§ **THE TASK**: Of the entries below, return exactly those lines that fall between the one containing "This screenshot has height=858, width=1088." and the one containing "Open author link", the two end lines included.
BEGIN
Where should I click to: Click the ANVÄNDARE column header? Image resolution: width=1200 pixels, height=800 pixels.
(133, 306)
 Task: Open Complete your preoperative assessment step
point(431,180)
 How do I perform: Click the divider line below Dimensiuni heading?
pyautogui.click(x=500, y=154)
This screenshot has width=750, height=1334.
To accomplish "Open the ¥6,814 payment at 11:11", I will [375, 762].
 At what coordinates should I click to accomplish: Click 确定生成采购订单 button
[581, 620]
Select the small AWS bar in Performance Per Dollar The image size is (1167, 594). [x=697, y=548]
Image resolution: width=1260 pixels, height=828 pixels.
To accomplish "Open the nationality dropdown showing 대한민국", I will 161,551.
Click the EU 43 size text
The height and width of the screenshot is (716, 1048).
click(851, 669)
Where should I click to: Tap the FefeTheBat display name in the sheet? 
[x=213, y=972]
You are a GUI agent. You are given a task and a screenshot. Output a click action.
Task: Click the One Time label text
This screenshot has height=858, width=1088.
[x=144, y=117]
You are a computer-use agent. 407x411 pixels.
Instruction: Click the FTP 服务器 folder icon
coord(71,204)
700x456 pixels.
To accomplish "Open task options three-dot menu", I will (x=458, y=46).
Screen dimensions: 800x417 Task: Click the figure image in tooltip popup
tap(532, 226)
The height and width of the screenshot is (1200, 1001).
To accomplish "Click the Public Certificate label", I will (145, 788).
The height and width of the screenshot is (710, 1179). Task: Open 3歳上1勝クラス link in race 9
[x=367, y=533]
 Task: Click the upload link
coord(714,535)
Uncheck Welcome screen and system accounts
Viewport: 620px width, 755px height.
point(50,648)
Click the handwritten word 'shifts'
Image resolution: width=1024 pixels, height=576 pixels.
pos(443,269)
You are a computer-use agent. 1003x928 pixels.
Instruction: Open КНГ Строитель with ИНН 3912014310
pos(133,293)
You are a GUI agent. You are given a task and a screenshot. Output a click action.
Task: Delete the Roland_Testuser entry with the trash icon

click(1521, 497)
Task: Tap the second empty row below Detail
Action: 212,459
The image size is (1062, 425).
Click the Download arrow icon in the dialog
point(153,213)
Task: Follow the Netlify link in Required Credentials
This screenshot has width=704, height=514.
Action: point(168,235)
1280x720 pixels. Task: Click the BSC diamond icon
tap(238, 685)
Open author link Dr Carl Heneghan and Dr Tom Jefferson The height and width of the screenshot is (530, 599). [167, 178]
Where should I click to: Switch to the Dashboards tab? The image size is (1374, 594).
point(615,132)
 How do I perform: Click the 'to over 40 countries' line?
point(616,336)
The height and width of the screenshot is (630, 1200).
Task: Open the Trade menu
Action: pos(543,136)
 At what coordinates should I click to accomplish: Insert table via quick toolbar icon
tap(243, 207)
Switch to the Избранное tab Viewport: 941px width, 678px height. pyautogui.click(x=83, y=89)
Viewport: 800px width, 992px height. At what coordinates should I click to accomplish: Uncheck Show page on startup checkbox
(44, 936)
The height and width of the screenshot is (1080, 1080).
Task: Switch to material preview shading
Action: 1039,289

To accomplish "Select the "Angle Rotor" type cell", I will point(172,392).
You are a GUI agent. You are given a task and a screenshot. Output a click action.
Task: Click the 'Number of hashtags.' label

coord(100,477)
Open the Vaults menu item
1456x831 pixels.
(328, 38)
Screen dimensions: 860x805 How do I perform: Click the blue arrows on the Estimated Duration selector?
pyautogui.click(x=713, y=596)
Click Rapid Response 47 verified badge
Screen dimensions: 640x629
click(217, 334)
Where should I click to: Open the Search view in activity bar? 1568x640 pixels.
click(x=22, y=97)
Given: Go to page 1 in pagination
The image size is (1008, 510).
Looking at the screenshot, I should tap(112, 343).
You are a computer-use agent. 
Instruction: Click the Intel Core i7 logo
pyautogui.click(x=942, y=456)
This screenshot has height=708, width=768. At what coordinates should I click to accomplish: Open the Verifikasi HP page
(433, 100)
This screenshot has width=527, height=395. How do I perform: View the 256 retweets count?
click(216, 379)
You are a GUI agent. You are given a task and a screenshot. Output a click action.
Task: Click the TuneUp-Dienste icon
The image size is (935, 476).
END
§ **WORKED SOLUTION**:
This screenshot has height=858, width=1088.
[x=144, y=117]
You are a computer-use agent. 407x411 pixels.
Instruction: Click the FTP 服务器 folder icon
coord(71,204)
700x456 pixels.
To accomplish "Open task options three-dot menu", I will (x=458, y=46).
Screen dimensions: 800x417 Task: Click the figure image in tooltip popup
tap(532, 226)
The height and width of the screenshot is (1200, 1001).
To accomplish "Click the Public Certificate label", I will (145, 788).
The height and width of the screenshot is (710, 1179). Task: Open 3歳上1勝クラス link in race 9
[x=367, y=533]
 Task: Click the upload link
coord(714,535)
Uncheck Welcome screen and system accounts
Viewport: 620px width, 755px height.
point(50,648)
Click the handwritten word 'shifts'
Image resolution: width=1024 pixels, height=576 pixels.
pos(443,269)
You are a computer-use agent. 1003x928 pixels.
Instruction: Open КНГ Строитель with ИНН 3912014310
pos(133,293)
You are a GUI agent. You are given a task and a screenshot. Output a click action.
Task: Delete the Roland_Testuser entry with the trash icon

click(1521, 497)
Task: Tap the second empty row below Detail
Action: 212,459
The image size is (1062, 425).
Click the Download arrow icon in the dialog
point(153,213)
Task: Follow the Netlify link in Required Credentials
This screenshot has width=704, height=514.
Action: point(168,235)
1280x720 pixels. Task: Click the BSC diamond icon
tap(238, 685)
Open author link Dr Carl Heneghan and Dr Tom Jefferson The height and width of the screenshot is (530, 599). [167, 178]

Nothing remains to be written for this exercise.